Required action
Begin at the first line of the records below and, please, give each line again exactly until the line with "The width and height of the screenshot is (604, 379)." is included.

Segment Open

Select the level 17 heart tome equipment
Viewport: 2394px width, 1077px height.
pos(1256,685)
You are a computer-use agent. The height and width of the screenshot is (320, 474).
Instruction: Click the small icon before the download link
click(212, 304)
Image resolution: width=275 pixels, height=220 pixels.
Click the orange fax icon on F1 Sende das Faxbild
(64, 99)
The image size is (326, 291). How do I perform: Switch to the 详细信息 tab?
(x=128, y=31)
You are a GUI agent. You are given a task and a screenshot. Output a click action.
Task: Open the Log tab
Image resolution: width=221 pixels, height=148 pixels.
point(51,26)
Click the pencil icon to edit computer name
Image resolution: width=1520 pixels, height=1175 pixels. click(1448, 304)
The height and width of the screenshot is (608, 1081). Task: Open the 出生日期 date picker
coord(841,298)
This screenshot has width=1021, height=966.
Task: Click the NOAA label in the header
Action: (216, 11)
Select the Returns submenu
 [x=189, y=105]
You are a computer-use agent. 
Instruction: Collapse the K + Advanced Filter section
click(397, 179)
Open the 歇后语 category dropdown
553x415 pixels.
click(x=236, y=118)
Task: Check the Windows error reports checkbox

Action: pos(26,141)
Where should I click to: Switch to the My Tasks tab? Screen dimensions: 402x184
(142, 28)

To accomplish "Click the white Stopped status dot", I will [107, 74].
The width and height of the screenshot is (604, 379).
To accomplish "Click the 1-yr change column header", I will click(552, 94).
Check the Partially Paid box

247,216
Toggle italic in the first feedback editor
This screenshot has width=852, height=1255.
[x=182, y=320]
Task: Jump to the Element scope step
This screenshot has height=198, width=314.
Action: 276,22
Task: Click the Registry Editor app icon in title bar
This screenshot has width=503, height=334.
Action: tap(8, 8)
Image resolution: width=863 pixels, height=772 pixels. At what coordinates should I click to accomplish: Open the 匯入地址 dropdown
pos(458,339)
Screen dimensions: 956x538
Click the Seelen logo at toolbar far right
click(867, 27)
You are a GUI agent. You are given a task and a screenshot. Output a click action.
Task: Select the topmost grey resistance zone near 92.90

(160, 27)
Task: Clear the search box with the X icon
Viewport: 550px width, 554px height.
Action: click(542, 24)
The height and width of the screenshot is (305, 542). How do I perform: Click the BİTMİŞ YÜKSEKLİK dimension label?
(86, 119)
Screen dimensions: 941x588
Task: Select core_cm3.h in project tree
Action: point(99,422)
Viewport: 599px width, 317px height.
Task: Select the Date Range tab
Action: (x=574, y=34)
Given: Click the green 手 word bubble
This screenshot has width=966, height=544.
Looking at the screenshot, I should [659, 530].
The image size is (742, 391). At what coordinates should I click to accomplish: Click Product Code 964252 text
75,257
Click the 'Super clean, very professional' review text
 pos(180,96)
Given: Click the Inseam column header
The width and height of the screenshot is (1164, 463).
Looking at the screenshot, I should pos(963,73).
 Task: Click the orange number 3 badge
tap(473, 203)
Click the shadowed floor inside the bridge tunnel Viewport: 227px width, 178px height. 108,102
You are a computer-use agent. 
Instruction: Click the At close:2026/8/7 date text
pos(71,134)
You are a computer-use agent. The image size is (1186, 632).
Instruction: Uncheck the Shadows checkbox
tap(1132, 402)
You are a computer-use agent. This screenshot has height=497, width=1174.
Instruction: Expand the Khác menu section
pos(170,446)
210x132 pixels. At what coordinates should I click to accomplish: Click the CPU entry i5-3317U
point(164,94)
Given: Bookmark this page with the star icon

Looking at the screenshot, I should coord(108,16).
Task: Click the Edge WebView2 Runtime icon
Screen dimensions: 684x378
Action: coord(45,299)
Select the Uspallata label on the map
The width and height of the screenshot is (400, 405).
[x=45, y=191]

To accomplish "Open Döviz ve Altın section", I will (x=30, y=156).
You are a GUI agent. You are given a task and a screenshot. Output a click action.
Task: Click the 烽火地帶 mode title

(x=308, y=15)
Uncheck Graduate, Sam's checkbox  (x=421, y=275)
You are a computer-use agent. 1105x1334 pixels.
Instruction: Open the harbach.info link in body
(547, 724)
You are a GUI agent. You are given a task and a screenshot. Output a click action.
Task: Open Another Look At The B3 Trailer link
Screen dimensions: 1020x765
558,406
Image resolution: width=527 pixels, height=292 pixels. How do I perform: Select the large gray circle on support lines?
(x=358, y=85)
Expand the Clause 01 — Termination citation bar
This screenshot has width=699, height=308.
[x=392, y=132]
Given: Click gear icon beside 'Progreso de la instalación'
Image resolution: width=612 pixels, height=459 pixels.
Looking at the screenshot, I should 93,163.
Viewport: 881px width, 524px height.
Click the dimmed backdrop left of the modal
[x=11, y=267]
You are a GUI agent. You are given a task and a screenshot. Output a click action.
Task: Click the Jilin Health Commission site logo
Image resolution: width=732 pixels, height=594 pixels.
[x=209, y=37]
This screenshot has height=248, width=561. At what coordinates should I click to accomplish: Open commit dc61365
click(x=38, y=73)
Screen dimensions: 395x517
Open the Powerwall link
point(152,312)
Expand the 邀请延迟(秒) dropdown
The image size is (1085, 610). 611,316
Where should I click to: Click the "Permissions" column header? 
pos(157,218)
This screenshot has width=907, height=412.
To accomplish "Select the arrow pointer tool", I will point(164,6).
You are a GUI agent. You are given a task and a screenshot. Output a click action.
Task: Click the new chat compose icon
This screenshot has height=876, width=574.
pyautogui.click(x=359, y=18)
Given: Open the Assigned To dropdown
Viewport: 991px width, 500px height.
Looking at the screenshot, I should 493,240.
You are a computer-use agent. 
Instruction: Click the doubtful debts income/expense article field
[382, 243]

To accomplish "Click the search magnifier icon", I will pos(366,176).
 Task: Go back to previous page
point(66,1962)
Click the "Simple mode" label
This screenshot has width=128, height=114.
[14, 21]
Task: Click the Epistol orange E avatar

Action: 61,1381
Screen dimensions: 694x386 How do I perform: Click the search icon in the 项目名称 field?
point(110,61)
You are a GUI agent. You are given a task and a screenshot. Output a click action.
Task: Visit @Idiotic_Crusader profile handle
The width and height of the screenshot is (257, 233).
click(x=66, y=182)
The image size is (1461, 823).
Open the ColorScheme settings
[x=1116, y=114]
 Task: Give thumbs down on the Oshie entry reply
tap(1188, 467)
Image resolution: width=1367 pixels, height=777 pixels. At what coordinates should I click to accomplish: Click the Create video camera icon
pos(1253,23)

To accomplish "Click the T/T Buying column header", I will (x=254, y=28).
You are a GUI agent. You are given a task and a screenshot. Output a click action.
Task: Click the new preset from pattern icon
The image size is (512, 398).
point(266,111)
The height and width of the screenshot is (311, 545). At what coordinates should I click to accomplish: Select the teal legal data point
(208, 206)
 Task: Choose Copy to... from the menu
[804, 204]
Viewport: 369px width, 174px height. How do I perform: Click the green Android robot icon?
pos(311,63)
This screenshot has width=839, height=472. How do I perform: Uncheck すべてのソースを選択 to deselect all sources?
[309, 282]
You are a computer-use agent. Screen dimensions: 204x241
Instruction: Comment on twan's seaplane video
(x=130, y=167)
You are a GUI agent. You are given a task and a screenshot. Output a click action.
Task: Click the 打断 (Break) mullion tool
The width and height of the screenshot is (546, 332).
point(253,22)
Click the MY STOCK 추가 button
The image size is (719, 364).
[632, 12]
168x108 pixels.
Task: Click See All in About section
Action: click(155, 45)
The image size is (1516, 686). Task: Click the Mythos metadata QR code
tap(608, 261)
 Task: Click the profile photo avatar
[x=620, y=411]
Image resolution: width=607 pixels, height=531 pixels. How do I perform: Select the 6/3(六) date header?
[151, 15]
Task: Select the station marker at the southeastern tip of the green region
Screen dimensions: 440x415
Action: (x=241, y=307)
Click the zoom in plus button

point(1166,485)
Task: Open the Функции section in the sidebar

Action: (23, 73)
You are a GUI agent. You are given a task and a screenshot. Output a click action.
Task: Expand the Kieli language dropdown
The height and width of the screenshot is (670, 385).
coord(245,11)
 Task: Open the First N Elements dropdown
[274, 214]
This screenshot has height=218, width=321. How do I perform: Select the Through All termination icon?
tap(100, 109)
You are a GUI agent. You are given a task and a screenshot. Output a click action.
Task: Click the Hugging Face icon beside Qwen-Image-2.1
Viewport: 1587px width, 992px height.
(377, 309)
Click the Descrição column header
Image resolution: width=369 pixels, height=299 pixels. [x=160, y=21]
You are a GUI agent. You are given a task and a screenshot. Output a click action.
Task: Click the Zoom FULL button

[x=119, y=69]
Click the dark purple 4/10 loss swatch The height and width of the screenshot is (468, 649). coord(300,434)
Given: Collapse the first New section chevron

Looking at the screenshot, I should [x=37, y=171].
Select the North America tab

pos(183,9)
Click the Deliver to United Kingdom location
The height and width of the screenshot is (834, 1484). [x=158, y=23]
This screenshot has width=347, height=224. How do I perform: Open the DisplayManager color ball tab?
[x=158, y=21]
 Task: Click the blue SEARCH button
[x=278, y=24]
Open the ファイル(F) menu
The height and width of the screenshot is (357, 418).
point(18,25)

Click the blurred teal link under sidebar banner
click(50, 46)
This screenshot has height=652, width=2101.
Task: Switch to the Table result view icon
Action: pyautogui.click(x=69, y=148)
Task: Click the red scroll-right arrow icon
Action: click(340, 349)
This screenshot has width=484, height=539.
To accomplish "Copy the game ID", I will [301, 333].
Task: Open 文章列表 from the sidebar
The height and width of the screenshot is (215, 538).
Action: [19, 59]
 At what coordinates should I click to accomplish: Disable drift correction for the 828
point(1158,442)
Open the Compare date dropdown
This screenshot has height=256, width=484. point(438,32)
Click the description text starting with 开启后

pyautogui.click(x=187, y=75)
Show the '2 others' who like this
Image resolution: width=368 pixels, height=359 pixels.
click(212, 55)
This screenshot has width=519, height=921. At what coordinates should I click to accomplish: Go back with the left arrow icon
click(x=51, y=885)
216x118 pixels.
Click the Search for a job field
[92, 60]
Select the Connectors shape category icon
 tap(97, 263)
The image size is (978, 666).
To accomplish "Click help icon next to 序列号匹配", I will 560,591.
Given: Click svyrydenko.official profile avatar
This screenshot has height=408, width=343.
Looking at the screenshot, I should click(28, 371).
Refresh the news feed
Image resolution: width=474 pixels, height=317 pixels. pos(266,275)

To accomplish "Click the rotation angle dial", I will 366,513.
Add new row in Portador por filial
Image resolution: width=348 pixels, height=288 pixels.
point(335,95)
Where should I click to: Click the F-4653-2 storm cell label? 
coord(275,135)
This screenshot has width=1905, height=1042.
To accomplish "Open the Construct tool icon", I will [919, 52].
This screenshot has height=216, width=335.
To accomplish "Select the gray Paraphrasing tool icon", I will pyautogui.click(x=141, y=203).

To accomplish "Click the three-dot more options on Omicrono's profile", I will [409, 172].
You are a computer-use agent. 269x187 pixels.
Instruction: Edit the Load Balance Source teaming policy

Segment Closed

Solution
Select the level 17 heart tome equipment
Viewport: 2394px width, 1077px height.
pos(1256,685)
You are a computer-use agent. The height and width of the screenshot is (320, 474).
Instruction: Click the small icon before the download link
click(212, 304)
Image resolution: width=275 pixels, height=220 pixels.
Click the orange fax icon on F1 Sende das Faxbild
(64, 99)
The image size is (326, 291). How do I perform: Switch to the 详细信息 tab?
(x=128, y=31)
You are a GUI agent. You are given a task and a screenshot. Output a click action.
Task: Open the Log tab
Image resolution: width=221 pixels, height=148 pixels.
point(51,26)
Click the pencil icon to edit computer name
Image resolution: width=1520 pixels, height=1175 pixels. click(1448, 304)
The height and width of the screenshot is (608, 1081). Task: Open the 出生日期 date picker
coord(841,298)
This screenshot has width=1021, height=966.
Task: Click the NOAA label in the header
Action: (216, 11)
Select the Returns submenu
 [x=189, y=105]
You are a computer-use agent. 
Instruction: Collapse the K + Advanced Filter section
click(397, 179)
Open the 歇后语 category dropdown
553x415 pixels.
click(x=236, y=118)
Task: Check the Windows error reports checkbox

Action: pos(26,141)
Where should I click to: Switch to the My Tasks tab? Screen dimensions: 402x184
(142, 28)

To accomplish "Click the white Stopped status dot", I will [107, 74].
The width and height of the screenshot is (604, 379).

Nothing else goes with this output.